VIOLIN 2005 : Fourth Prize
Japanese violinist Saeka Matsuyama has made concerto appearances with many of Japan’s leading orchestras, including the Tokyo and Shin Nippon Philharmonics, the Yomiuri Symphony, the Sapporo Symphony Orchestra, the Osaka Philharmonic Orchestra. She has also given recitals and made orchestral appearances in the US, Spain, Germany, Belgium, Eastern Mediterranean, and Argentina, and was invited to perform as a featured soloist in “Goodbye Alice,” a special concert commemorating the beginning of renovations to Lincoln Center’s Alice Tully Hall.
The recipient of an S&R Washington Award, Saeka Matsuyama has also received top prizes from the 2007 S&R Foundation, the 2005 Juilliard/Lehigh Valley Chamber Orchestra Soloist Auditions, the 2004 Sendai International Violin Competition and the 2003 Hannover International Violin Competition.

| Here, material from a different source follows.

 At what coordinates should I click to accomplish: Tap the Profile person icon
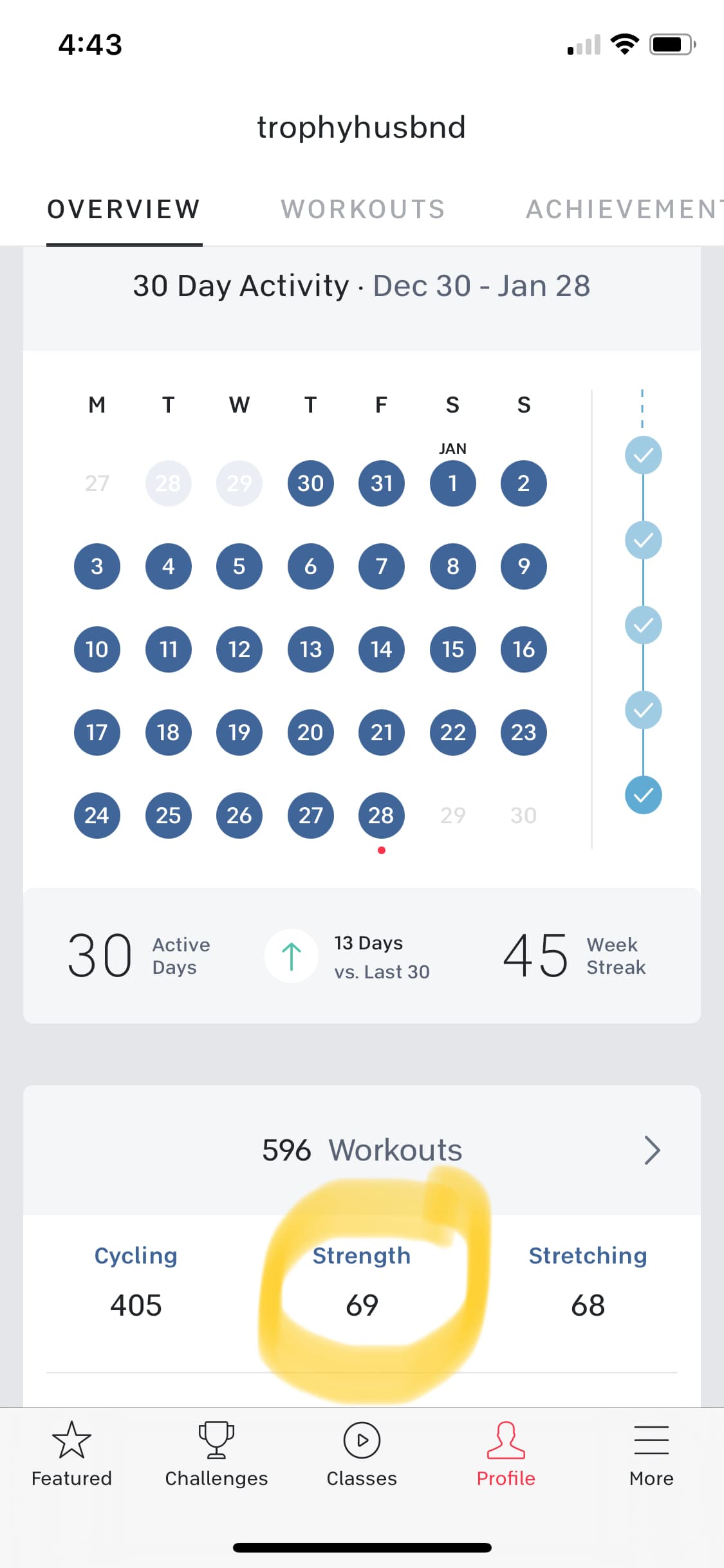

A winner of Astral Artists’ 2006 National Auditions, she was also the recipient of the Tchaikovsky Prize at the II Tchaikovsky International Competition for Young Musicians and received first prizes in the Juilliard Pre-College competitions.
She has participated in such internationally renowned summer festivals as the Marlboro Music Festival, Schleswig-Holstein Music Academy, Tanglewood Music Festival, Accademia Musicale di Siena, Encore School for Strings, Aspen Music Festival, Meadowmount School of Music, and the Music Masters Course in Kazusa, Chiba, Japan. She has also appeared in Sendai Music Festival and La Folle Journée in Japan. In 2010, she became a professor at the New York Summer Music Festival.
Saeka Matsuyama began violin studies at the age of two. She moved to New York from Japan at nine, when she enrolled in Juilliard’s Pre-College program under Dorothy DeLay and Robert Chen. She graduated from The Juilliard School, where she studied with Glenn Dicterow, Ronald Copes, and Michael Gilbert. She currently conducts private masterclasses in the US and Japan, and has served as a teaching assistant for Ronald Copes at Juilliard. Juilliard has acknowledged her artistic excellence with several scholarships, including the prestigious Dorothy DeLay Scholarship as well as the Irene Diamond Graduate Fellowship, the Teplitsky Memorial Scholarship, and the Jean Doyle Loomis Scholarship.